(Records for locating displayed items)

■ ■ ■ ■

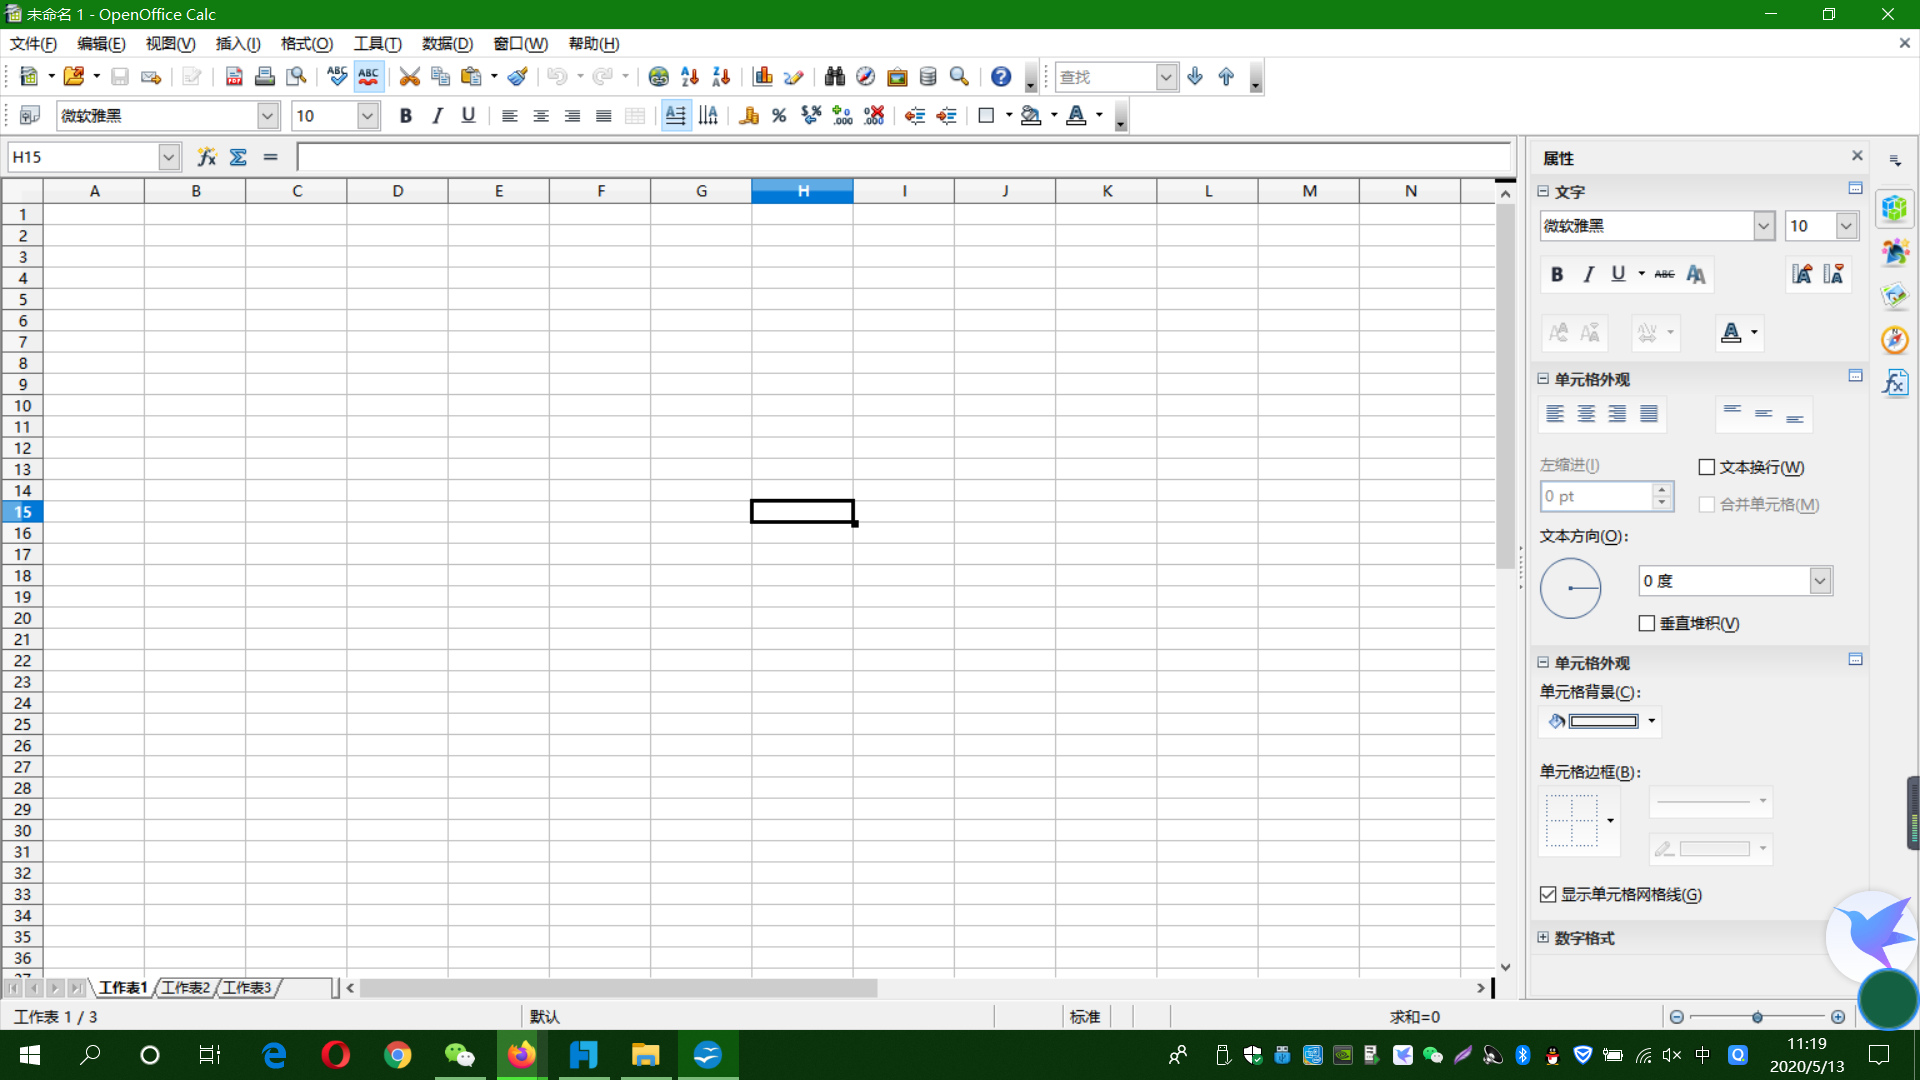Toggle the 垂直堆积 checkbox
This screenshot has height=1080, width=1920.
(x=1647, y=623)
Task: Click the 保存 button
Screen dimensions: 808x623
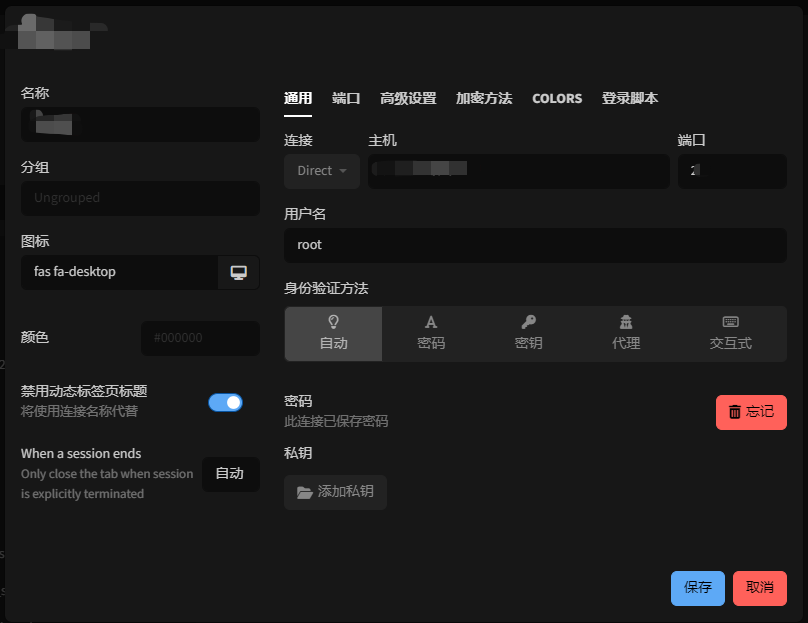Action: (697, 588)
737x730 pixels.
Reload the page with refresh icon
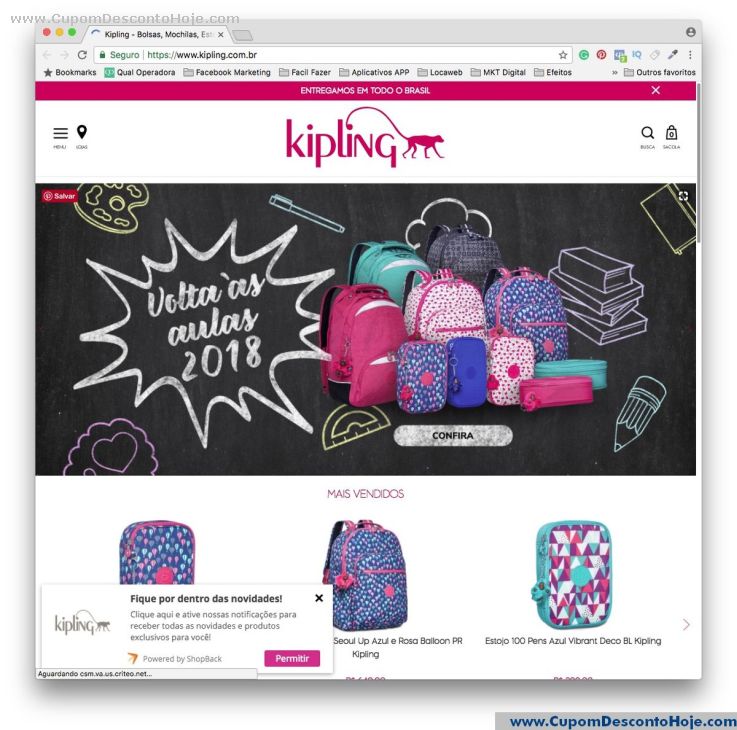(x=82, y=55)
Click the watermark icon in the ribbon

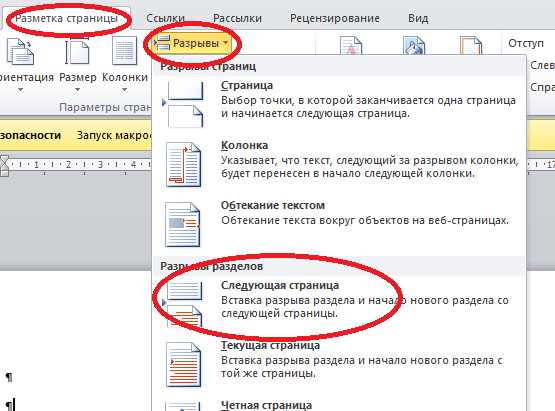(351, 45)
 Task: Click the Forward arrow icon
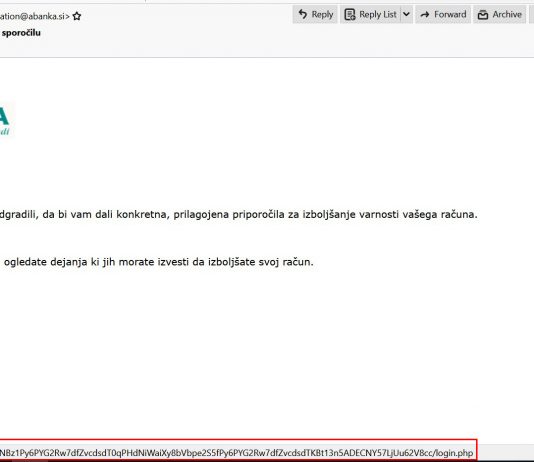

■ ■ ■ ■

Can you repeat the lines above word for word, leaving out the pictures?

Toggle the 垂直堆积 checkbox
This screenshot has height=1080, width=1920.
(x=1647, y=623)
Task: Click the 保存 button
Screen dimensions: 808x623
Action: (697, 588)
737x730 pixels.
Reload the page with refresh icon
(x=82, y=55)
Click the watermark icon in the ribbon

(351, 45)
 Task: Click the Forward arrow icon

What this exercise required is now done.